Universität will höheren Professorinnenanteil
Hintergrund dieser Maßnahme ist die extrem niedrige Frauenquote in den höchsten akademischen Positionen. Derzeit sind nur 19 Prozent der Professuren an der JKU mit Frauen besetzt. In der Informatik, in der die neuen KI-Stellen angesiedelt sind, liegt der Anteil sogar noch darunter. Die Universität spricht von einer „strukturellen Unterrepräsentation“ und betont, dass sie gezielt gegensteuern wolle.
Bei ihrer Vorgehensweise beruft sich die JKU auf den verfassungsrechtlichen Gleichstellungsauftrag und das österreichische Gleichbehandlungsgesetz. Letzteres erlaubt „gezielte Fördermaßnahmen zur Beseitigung bestehender Unterrepräsentationen“. Die Universität sieht ihre Maßnahmen daher als rechtskonform an.
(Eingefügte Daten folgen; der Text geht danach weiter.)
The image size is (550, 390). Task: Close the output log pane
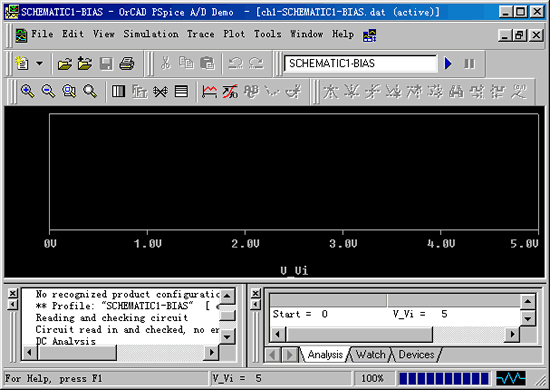coord(12,293)
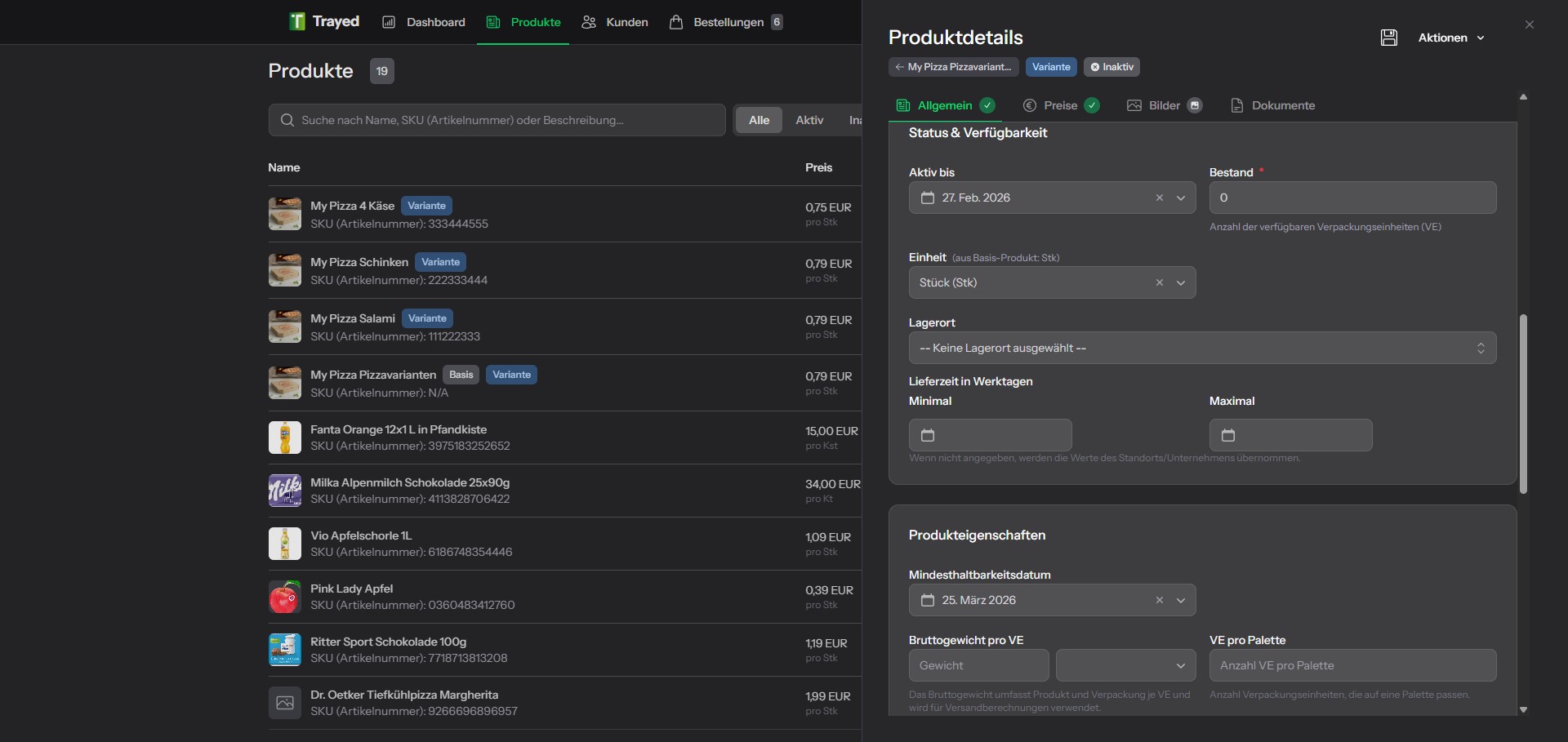Apply the Aktiv product filter

[809, 120]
Ausschreibung ohne Öffnungsklausel
Juristisch ist der Fall jedoch keineswegs eindeutig. Die Arbeitsrechtsexpertin Andrea Potz hat sich in der „Zeitschrift für Hochschulrecht” ausführlich mit der Thematik beschäftigt. Im Gespräch mit dem Standard erklärt sie: „Regelungen, die dem unterrepräsentierten Geschlecht automatisch und jedenfalls den Vorzug geben, sind nach der bisherigen Rechtsprechung des Europäischen Gerichtshofs unzulässig.“ Eine Ausschreibung, die Männer kategorisch ausschließt, verstoße gegen Unionsrecht, da sie eine „pauschale, undifferenzierte Bevorzugung“ darstelle.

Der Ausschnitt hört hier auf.